Mauritian Cuisine

Mauritius is a paradise for the senses, not only for the eyes with its beautiful landscape, but also for the palate. Gastronomes will find a variety of flavours and aromas inherited from the different migrations through its history. Culinary traditions from France, India, China and Africa, the best-known and appreciated cuisines in the world, have been passed on through generations. The story of a Mauritian starting the day with a continental breakfast, followed by an Indian lunch and finishing off with a Chinese dinner is a common cliché.
Mauritius has strong ties with the French culture through its history, which have left a very French style of "savoir vivre". French dishes like the daube, civet de lièvre or coq au vin served with good wine bear the testimony of these traditions. As years passed by, some have been adapted to the more exotic ingredients of the island to confer some unique savour.

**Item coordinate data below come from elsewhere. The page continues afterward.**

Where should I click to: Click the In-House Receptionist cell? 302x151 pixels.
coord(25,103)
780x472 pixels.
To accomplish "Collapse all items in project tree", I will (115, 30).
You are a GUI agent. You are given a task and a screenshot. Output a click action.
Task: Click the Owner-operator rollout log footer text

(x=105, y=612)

During the nineteenth century, after the abolition of slavery, Indian workers who migrated to Mauritius brought with them their exquisite cuisine. Those indentured labourers came from different parts of India, each with their own culinary tradition, depending on the region. The extensive use of spices like saffron, cinnamon, cardamom and cloves are the common ingredients that provide some powerful, yet subtle, savour. There is also extensive use of dals, vegetables, beans, and pickles to accompany the dishes. Dhollpuri and roti, originally an Indian delicacy, have become the fish and chips of the Mauritians. Biryani from Mughal origins is a dish prepared by the Muslim community, with meat mixed with spiced rice and potatoes.

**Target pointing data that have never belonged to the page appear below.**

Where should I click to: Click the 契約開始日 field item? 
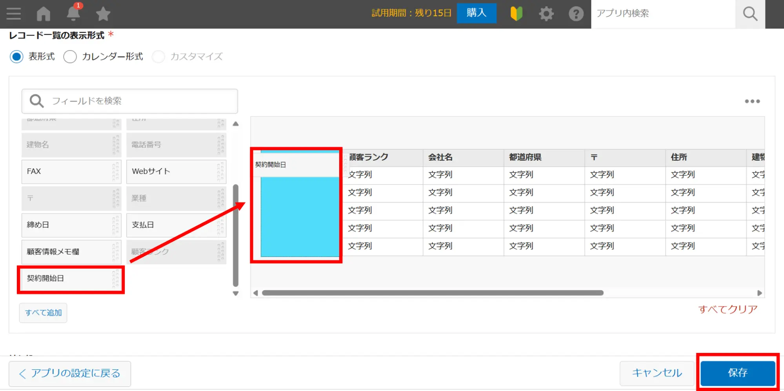tap(67, 279)
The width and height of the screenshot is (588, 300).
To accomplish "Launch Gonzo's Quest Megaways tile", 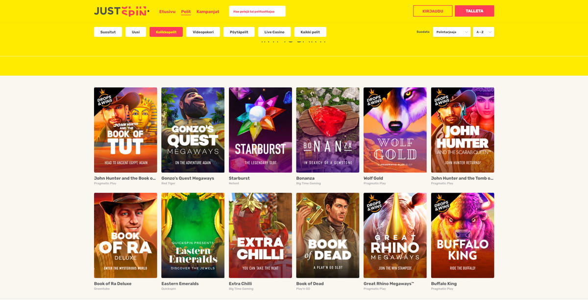I will pos(193,130).
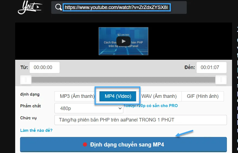Click the red record dot icon
Image resolution: width=238 pixels, height=153 pixels.
pos(85,145)
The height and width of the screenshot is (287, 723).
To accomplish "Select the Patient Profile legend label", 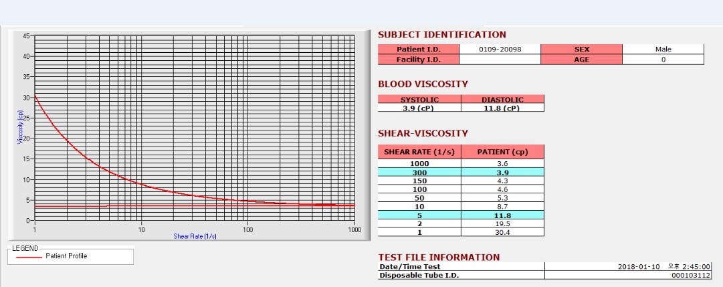I will (x=66, y=256).
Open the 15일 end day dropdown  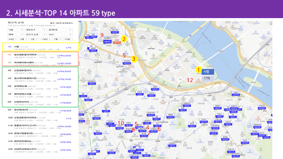pos(68,39)
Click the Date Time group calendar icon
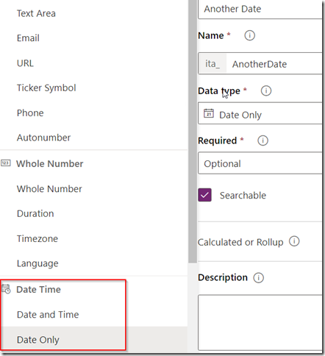The height and width of the screenshot is (356, 325). (6, 289)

The end of the 19th century saw the arrival of Chinese migrants, who came mostly from the south-eastern part of China. They originated mostly from the Cantonese region bearing the best reputation in Chinese cuisine for its variety and sophistication. Chinese dishes appeal to the senses through colour, shape, aroma and taste. This tradition of excellence has been preserved and, as such, has conquered the tables of all the other communities. Even if the Chinese community is one of the smallest, its cuisine is the most present in the restaurants around the island. Fried noodles or rice, chopsuey, spring rolls are eaten by everyone. Other such delicacies as the shark fin or abalone soup can only be found in specialised Chinese restaurants.

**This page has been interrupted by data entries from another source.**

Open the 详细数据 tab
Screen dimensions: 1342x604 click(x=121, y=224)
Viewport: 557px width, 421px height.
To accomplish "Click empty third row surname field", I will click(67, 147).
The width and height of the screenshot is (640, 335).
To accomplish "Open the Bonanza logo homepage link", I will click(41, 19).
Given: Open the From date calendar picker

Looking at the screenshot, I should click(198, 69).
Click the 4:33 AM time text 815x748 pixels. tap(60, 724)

Along Over the years, each community has adapted and mixed each other's cuisine to their liking, which has resulted in a Mauritian cuisine. This can be seen in the Creole cuisine which is a blend of different ingredients and savours. The ever-present creole "rougaille" is served with a number of "achards" (pickles) or dals and rice from Indian origin. There have also been some changes during the last twenty years with the arrival of some fast foods: burgers, pizza and chips.

Anyone visiting the island should try a pair of dhollpuri with a large glass of "alouda" or tamarind juice to have a genuine taste of Mauritius.